Can you render each line of the material below as a numbered list, omitting blank lines and leaving the pictures out?

**DATA FOR PROCESSING**
Start

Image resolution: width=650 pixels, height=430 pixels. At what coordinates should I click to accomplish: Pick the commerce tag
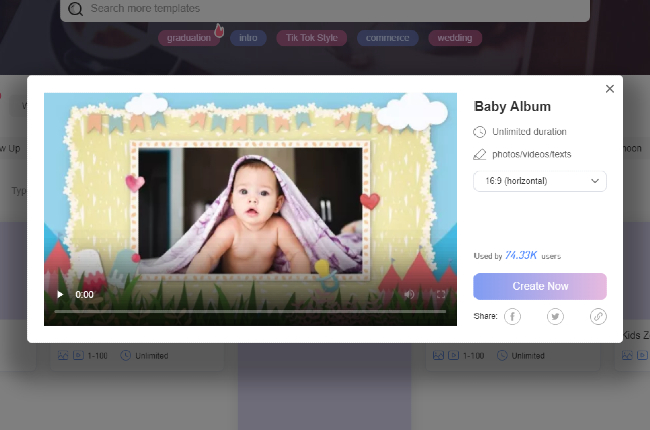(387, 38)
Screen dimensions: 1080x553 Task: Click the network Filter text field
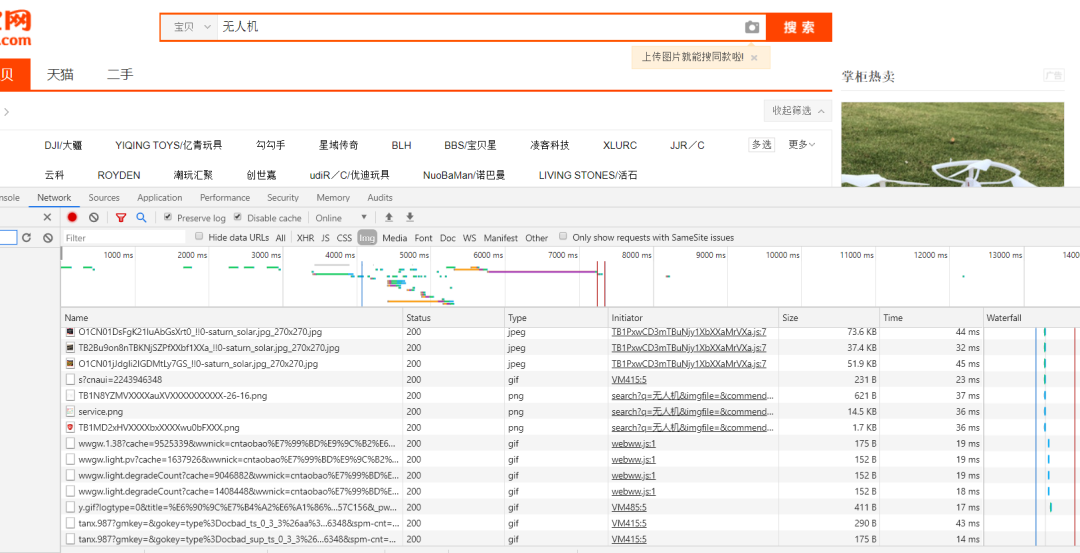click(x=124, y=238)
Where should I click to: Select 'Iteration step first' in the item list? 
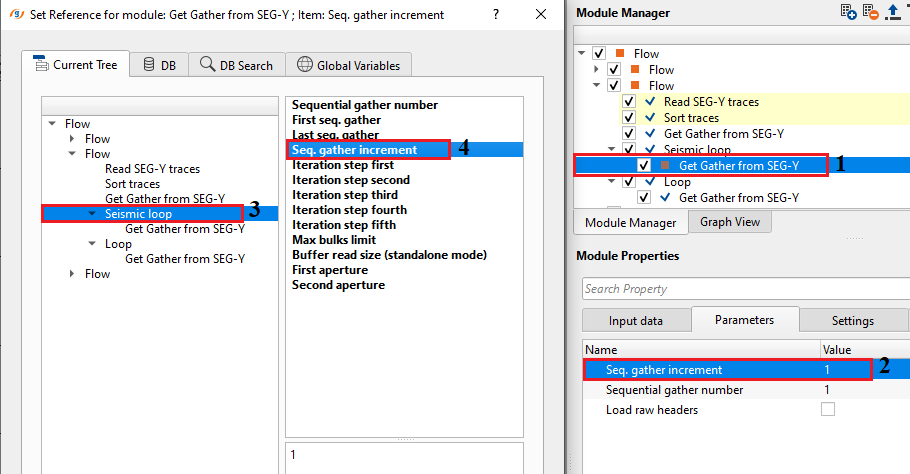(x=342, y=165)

End

**RESULT OF THE TASK**
1. Image resolution: width=650 pixels, height=430 pixels. At what coordinates should I click to accomplish: Pick the commerce tag
2. (387, 38)
3. Screen dimensions: 1080x553 Task: Click the network Filter text field
4. click(x=124, y=238)
5. Where should I click to: Select 'Iteration step first' in the item list? 
6. (x=342, y=165)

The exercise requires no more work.